• REQUIREMENTS
Please update the data below by changing every "Find the location of" to "Locate" and leaving all else unchanged.

• DATA FOR PROCESSING
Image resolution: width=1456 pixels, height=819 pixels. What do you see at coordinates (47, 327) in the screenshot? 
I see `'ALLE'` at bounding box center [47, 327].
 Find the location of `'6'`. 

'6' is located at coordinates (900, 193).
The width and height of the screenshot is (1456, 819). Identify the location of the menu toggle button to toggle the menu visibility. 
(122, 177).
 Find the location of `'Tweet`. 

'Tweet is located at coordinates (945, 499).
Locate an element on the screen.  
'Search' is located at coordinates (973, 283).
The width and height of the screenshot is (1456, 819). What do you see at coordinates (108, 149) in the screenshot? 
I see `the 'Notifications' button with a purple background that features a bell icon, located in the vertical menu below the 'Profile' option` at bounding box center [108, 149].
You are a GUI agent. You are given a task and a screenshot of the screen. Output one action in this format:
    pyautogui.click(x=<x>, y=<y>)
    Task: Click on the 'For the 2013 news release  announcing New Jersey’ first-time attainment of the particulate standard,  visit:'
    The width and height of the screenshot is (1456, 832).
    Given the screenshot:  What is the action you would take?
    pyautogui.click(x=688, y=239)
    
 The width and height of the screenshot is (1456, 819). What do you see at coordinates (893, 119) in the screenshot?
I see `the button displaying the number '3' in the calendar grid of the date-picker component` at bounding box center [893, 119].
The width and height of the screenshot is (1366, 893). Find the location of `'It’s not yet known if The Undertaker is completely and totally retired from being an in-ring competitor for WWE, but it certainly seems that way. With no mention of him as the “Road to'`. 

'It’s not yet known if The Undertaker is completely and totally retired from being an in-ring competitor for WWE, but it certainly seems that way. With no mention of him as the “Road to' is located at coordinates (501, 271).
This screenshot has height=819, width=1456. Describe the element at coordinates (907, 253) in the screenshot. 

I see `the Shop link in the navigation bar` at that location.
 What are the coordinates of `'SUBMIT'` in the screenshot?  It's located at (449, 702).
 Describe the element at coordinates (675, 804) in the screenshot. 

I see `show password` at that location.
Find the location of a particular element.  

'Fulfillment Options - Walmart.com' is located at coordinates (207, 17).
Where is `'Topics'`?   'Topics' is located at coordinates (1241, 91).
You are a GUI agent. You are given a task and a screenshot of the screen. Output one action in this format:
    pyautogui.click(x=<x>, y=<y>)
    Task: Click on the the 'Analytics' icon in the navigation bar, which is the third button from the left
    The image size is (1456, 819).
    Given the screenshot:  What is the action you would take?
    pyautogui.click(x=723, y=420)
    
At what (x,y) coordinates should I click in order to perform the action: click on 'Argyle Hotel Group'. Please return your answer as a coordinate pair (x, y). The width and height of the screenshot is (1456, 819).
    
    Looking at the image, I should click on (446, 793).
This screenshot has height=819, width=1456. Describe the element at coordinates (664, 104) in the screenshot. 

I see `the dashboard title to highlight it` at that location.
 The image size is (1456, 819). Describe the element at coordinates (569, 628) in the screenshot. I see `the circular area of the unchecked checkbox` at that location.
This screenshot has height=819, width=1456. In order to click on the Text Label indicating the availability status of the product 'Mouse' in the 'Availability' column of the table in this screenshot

• SOLUTION BELOW
Image resolution: width=1456 pixels, height=819 pixels. What do you see at coordinates (47, 327) in the screenshot? 
I see `'ALLE'` at bounding box center [47, 327].
 Locate `'6'`. 

'6' is located at coordinates (900, 193).
The width and height of the screenshot is (1456, 819). Identify the location of the menu toggle button to toggle the menu visibility. 
(122, 177).
 Locate `'Tweet`. 

'Tweet is located at coordinates (945, 499).
Locate an element on the screen.  
'Search' is located at coordinates (973, 283).
The width and height of the screenshot is (1456, 819). What do you see at coordinates (108, 149) in the screenshot? 
I see `the 'Notifications' button with a purple background that features a bell icon, located in the vertical menu below the 'Profile' option` at bounding box center [108, 149].
You are a GUI agent. You are given a task and a screenshot of the screen. Output one action in this format:
    pyautogui.click(x=<x>, y=<y>)
    Task: Click on the 'For the 2013 news release  announcing New Jersey’ first-time attainment of the particulate standard,  visit:'
    The width and height of the screenshot is (1456, 832).
    Given the screenshot:  What is the action you would take?
    pyautogui.click(x=688, y=239)
    
 The width and height of the screenshot is (1456, 819). What do you see at coordinates (893, 119) in the screenshot?
I see `the button displaying the number '3' in the calendar grid of the date-picker component` at bounding box center [893, 119].
The width and height of the screenshot is (1366, 893). Locate `'It’s not yet known if The Undertaker is completely and totally retired from being an in-ring competitor for WWE, but it certainly seems that way. With no mention of him as the “Road to'`. 

'It’s not yet known if The Undertaker is completely and totally retired from being an in-ring competitor for WWE, but it certainly seems that way. With no mention of him as the “Road to' is located at coordinates (501, 271).
This screenshot has height=819, width=1456. Describe the element at coordinates (907, 253) in the screenshot. 

I see `the Shop link in the navigation bar` at that location.
 What are the coordinates of `'SUBMIT'` in the screenshot?  It's located at (449, 702).
 Describe the element at coordinates (675, 804) in the screenshot. 

I see `show password` at that location.
Locate a particular element.  

'Fulfillment Options - Walmart.com' is located at coordinates (207, 17).
Where is `'Topics'`?   'Topics' is located at coordinates (1241, 91).
You are a GUI agent. You are given a task and a screenshot of the screen. Output one action in this format:
    pyautogui.click(x=<x>, y=<y>)
    Task: Click on the the 'Analytics' icon in the navigation bar, which is the third button from the left
    The image size is (1456, 819).
    Given the screenshot:  What is the action you would take?
    pyautogui.click(x=723, y=420)
    
At what (x,y) coordinates should I click in order to perform the action: click on 'Argyle Hotel Group'. Please return your answer as a coordinate pair (x, y). The width and height of the screenshot is (1456, 819).
    
    Looking at the image, I should click on (446, 793).
This screenshot has height=819, width=1456. Describe the element at coordinates (664, 104) in the screenshot. 

I see `the dashboard title to highlight it` at that location.
 The image size is (1456, 819). Describe the element at coordinates (569, 628) in the screenshot. I see `the circular area of the unchecked checkbox` at that location.
This screenshot has height=819, width=1456. In order to click on the Text Label indicating the availability status of the product 'Mouse' in the 'Availability' column of the table in this screenshot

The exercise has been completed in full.